I have implemented the Chambolle-Pock Algorithm i. e. for a problem of the form
$$\min_x \, \|Kx\| + \delta_H (x),$$
where $H = \{x: Ax = b\}$. In the iteration scheme, it is required to compute the proximal mapping of $\delta_H$, which is just the projection onto the affine subset $H.$ This requires the computation of the pseudoinverse of $A$, so it is needed to compute $(AA^T)^{-1}$. This however poses an issue, since that computation is exponentially more time expensive than every other step in my algorithm. I thought about maybe calculating $\operatorname{Prox}_{\delta_H}$ by means of the Moreau decomposition, but that just replaces the projection onto $H$ with the projection on its complement, which doesn't help at all. My question is now, is there a way to avoid this issue?

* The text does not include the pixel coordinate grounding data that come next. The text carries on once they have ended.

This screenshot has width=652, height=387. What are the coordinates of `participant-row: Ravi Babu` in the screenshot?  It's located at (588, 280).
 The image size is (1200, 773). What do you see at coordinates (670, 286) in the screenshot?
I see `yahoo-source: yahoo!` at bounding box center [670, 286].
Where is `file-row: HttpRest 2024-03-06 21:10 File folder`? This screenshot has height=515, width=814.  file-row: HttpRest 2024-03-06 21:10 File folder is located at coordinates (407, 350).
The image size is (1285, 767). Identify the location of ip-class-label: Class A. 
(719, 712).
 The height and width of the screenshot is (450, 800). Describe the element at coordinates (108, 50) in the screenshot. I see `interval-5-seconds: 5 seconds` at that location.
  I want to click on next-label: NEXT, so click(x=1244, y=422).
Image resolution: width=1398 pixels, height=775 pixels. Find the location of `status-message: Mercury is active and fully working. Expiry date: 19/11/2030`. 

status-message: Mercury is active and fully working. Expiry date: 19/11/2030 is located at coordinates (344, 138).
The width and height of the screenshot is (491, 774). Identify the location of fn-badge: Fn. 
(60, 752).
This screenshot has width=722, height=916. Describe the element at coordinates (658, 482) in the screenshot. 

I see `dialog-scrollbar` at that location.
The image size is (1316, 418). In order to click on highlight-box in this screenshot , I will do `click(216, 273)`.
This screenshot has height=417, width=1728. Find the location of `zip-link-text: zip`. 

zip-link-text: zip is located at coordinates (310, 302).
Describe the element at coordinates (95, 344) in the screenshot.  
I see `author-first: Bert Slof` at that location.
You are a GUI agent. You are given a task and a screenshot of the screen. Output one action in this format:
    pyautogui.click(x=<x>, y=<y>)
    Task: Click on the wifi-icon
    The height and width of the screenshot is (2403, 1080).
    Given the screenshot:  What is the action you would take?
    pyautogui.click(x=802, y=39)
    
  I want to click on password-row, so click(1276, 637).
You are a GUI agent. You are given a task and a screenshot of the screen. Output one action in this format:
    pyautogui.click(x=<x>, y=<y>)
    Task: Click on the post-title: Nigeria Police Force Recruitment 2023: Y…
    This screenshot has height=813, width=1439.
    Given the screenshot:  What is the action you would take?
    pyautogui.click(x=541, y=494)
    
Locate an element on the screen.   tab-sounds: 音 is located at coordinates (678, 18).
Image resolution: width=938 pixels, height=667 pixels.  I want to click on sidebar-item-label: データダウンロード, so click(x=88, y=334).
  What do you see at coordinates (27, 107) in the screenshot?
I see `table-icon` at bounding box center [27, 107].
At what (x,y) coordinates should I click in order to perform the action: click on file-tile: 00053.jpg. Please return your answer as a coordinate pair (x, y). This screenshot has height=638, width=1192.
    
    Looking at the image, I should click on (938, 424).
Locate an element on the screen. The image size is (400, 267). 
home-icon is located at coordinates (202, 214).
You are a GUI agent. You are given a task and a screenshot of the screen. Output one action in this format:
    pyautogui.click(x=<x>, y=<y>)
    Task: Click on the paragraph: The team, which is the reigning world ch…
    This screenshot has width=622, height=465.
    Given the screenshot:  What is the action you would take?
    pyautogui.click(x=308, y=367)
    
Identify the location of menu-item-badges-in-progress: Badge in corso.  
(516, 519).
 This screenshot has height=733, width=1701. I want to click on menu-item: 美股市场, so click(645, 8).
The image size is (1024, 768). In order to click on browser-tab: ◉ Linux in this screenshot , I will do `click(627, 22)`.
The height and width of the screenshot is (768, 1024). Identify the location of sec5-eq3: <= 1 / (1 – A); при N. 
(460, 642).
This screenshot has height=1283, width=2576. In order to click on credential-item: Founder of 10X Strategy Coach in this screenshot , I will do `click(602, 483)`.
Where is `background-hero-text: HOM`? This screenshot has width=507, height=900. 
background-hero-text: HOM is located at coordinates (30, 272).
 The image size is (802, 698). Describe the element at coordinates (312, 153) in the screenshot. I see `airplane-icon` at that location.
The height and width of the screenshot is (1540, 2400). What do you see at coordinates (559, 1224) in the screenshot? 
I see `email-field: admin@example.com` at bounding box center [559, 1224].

Either by computing the projection in a more efficient manner or maybe one can avoid it completely?
Thanks in advance!
You are right, you do not need to project explicitly onto $H$.
We can rewrite your problem as $$\min_x f(Kx) + g(Ax),$$ where $f(u)= \|u\|$ and $g(v) = \delta_{\{b\}}(v)$. Let's now use the Fenchel-Legendre transformation to obtain a saddle point problem: $$\min_x \max_{y_1, y_2} \langle Kx, y_1\rangle - f^*(y_1) + \langle Ax, y_2\rangle - g^*(y_2). $$ For simplicity we introduce a new notation $y = (y_1^T, y_2^T)^T$, $B = [K^T, A^T]^T$, and $h(y) = f^*(y_1)+g^*(y_2)$. Then the above problem can be cast as $$\min_x \max_y \langle Bx,y\rangle - h(y).$$ Notice that $\text{Prox}_{h} y = (\text{Prox}_{f^*}y_1, \text{Prox}_{g^*}y_2)$ and you can use a fore-mentioned Moreau decomposition to obtain explicit formula. Now I hope implementation of the Chambolle-Pock algorithm should be straight-forward.
It will need four matrix-vector multiplications per iteration: two with $K$ and two with $A$. The algorithm takes form: \begin{align*}x^{n+1} & = x^n - \tau B^T y^n\\ y^{n+1} & = \text{Prox}_{\sigma h} (y^n+\sigma B(2x^{n+1}-x^n)), \end{align*} where the latter equation can be written more explicitly as \begin{align*} y^{n+1}_1 & = \text{Prox}_{\sigma f^*}( y^n_1 +\sigma K(2x^{n+1}-x^n)) \\ y^{n+1}_2 & = y^n_2+\sigma A(2x^{n+1}-x^n) -\sigma b. \end{align*} We used here that $\text{Prox}_{\sigma g^*}v =v-\sigma b$. Hence, the only thing you have to do now is to use a Moreau decomposition for computing $\text{Prox}_{\tau f^*}$. Of course, in order to ensure convergence you have to choose steps $\tau$ and $\sigma$ in a proper way: $\tau \sigma \|B\|^2 <1$. Alternatively, you can use an extension of Chambolle-Pock algorithm which does not require to compute $\|B\|$.